● Given information
****************************************

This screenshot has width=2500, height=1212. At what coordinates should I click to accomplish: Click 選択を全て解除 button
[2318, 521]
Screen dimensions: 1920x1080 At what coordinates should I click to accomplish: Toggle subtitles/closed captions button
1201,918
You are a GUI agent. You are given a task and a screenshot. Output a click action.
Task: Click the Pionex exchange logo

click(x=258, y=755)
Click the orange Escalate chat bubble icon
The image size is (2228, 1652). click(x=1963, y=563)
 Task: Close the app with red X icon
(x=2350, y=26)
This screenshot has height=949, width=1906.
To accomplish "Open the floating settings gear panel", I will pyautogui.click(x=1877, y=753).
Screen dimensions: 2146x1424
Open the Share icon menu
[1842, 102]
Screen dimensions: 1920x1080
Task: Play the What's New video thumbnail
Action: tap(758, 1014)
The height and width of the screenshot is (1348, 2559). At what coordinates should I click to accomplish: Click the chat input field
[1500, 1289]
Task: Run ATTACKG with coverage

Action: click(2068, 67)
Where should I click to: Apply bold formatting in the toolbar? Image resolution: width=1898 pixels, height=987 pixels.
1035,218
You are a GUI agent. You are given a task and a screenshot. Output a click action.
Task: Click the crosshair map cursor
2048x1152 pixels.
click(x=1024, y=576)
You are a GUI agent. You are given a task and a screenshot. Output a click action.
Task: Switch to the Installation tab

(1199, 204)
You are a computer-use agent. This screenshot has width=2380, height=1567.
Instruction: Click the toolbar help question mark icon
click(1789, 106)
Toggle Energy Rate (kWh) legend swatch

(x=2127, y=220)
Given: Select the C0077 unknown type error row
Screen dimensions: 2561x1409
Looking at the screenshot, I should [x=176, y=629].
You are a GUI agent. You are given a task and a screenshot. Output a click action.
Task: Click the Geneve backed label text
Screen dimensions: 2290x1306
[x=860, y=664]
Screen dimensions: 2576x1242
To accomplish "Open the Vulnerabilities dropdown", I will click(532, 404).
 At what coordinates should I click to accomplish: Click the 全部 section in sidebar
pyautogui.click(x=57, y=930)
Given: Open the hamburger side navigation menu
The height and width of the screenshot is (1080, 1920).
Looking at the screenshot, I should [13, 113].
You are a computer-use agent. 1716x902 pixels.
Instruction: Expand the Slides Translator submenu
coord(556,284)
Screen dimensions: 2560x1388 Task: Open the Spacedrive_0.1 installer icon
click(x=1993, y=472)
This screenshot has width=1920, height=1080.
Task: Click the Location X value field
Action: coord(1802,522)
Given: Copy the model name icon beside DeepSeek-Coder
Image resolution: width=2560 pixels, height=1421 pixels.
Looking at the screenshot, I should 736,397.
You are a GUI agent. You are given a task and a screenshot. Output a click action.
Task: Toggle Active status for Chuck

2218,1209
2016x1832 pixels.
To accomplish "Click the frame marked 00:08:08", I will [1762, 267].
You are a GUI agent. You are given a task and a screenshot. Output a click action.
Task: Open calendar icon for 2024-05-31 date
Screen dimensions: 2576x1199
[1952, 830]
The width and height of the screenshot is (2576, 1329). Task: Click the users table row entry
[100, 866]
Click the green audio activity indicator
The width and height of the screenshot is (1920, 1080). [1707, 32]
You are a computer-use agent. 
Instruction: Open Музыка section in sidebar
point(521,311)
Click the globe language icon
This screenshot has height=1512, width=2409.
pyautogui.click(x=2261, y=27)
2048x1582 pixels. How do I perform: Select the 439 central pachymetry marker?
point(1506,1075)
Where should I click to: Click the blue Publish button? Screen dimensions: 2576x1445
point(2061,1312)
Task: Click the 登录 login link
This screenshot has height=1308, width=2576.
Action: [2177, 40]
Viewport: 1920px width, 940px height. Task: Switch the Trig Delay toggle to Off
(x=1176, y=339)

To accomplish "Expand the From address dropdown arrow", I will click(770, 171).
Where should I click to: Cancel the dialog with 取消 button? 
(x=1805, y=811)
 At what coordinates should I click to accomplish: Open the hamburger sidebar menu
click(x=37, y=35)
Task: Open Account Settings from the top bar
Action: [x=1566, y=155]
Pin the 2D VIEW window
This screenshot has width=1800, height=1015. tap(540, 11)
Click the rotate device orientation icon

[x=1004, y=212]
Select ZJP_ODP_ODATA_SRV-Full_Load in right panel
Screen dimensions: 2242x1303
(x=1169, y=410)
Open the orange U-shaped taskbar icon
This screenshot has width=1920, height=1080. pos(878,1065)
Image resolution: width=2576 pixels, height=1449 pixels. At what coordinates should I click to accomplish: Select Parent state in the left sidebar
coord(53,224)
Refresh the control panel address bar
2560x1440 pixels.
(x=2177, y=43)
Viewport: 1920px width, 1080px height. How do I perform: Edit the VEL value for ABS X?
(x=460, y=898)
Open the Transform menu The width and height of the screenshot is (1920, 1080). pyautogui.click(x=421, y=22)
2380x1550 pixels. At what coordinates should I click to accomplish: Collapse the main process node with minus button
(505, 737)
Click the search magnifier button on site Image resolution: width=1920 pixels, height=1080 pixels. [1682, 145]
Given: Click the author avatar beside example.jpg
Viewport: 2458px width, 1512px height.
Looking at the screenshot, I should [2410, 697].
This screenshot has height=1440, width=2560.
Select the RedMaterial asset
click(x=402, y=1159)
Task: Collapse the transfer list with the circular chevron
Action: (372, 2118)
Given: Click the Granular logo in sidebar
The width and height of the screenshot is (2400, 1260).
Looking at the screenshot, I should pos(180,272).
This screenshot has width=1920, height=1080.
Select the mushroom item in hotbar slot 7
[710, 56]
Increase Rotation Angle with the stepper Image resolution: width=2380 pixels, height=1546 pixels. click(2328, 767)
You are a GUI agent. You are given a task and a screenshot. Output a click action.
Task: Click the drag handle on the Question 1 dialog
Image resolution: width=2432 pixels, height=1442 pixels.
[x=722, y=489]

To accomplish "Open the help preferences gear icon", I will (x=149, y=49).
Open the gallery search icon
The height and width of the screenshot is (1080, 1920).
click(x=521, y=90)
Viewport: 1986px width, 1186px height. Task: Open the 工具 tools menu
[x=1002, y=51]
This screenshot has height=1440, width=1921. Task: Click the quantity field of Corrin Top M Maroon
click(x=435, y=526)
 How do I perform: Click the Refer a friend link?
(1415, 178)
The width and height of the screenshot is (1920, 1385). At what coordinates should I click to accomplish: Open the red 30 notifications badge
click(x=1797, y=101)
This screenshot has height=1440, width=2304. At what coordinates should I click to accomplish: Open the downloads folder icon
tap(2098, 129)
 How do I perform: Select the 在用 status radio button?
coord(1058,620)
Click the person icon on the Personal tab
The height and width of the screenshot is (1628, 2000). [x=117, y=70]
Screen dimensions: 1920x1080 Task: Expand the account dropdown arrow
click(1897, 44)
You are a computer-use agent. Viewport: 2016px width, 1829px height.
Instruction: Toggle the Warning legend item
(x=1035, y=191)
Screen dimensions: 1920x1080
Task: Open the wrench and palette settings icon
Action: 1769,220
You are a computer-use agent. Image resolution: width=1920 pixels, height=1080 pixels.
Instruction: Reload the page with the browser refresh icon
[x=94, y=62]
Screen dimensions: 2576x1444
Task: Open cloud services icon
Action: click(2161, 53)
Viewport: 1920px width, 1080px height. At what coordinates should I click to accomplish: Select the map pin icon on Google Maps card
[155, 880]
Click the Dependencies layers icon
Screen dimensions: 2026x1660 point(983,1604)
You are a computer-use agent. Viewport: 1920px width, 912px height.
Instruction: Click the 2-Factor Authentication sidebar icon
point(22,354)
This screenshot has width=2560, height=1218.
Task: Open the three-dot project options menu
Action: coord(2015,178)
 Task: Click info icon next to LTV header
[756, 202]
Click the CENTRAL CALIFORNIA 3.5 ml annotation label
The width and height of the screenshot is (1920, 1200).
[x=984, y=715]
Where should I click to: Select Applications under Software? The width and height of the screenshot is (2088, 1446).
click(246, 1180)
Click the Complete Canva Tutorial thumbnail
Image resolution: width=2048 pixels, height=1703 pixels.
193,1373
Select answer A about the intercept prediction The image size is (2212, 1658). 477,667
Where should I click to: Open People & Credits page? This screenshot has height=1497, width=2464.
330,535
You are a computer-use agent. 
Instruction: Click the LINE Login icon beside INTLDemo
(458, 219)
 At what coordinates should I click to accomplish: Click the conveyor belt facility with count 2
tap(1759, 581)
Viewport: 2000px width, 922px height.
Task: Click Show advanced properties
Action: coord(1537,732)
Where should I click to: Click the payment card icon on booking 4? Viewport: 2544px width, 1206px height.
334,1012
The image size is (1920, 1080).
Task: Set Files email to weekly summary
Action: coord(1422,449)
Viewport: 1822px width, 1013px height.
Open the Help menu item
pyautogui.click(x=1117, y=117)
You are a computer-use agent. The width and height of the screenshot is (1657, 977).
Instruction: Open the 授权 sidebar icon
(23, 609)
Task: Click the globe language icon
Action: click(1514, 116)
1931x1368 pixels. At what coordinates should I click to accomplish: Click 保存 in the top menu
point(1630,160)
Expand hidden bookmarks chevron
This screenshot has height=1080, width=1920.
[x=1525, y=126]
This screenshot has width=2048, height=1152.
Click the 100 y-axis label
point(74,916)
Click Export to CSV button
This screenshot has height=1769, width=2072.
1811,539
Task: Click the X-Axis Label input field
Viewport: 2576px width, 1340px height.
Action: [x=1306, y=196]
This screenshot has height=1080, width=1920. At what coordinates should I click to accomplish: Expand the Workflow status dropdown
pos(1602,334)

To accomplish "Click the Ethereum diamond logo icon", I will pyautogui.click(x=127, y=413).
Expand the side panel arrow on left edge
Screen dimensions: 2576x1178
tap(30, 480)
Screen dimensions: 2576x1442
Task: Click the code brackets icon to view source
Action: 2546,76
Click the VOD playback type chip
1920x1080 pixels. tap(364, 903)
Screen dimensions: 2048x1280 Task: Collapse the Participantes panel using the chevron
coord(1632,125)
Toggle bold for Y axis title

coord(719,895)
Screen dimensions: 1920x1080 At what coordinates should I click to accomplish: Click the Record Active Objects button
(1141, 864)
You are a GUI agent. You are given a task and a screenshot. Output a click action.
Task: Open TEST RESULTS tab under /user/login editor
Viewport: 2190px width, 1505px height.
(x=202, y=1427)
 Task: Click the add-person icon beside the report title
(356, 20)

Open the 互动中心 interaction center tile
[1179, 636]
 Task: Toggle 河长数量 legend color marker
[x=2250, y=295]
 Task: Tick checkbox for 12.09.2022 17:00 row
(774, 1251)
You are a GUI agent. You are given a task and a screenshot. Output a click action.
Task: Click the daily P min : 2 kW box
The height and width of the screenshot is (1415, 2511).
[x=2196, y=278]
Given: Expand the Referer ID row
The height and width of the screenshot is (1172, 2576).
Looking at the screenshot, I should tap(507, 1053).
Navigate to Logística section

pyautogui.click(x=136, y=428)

****************************************

● Work request
Working from the entries above, filter out every line that lacks "gear" and copy what remains.

● Reply
To accomplish "Open the floating settings gear panel", I will pyautogui.click(x=1877, y=753).
To accomplish "Open the help preferences gear icon", I will (x=149, y=49).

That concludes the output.